Composite endpoint free survival in the case group according to FXIIIA V34L polymorphism. P = 0.00025, at log-rank test. HRs was 0.49 (95% CI, 0.34–0.74) for FXIIIA L34-carriers vs VV34-carriers.

Figure 2

Composite endpoint free survival in the case groups according to both FXIII polymorphisms. Whole log-rank test, P = 0.002. HR = 0.78 (95% CI, 0.45–1.2) : L34/R95-double carriers (– – –) versus L34/HH95-genotype (- - -); (P = 0.35). HR = 0.6 (95% CI, 0.44-0.9) : L34/R95-double carriers (– – –) versus VV34/HH95-double homozygotes (—); (P = 0.019). HR = 0.49 (95% CI, 0.3-0.8) : L34/HH95-genotype (- - -) versus VV34/HH95-double homozygotes (—); (P = 0.002).

Figure 3

FXIII antigen levels (circles) and activity (triangles) assessed in a subgroup of 80 MI patients (VV34, n = 40 and L34-carriers, n = 40) at enrollment (t₀, blank symbols) and at 3^rd–4^th day post-myocardial infarction (t_3–4, black symbols).

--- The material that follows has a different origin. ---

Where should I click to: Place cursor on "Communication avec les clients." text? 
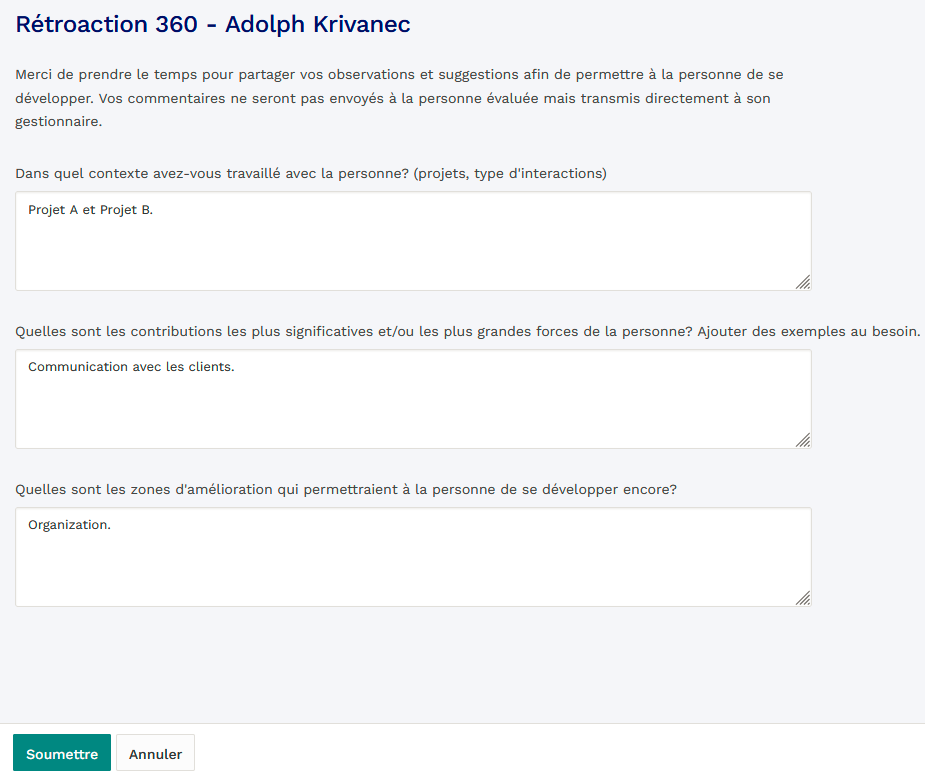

The significant higher mean FXIII activity of the L34-carriers present at t₀, was observed also 3–4 days after MI when compared with the respective group with VV34-genotype. On the contrary, FXIII antigen levels dropped off after MI independently from the FXIII genotype. No differences in antigen levels were instead observed between different genotypes at both t₀ and t_3–4 times. The horizontal lines indicate FXIII mean values.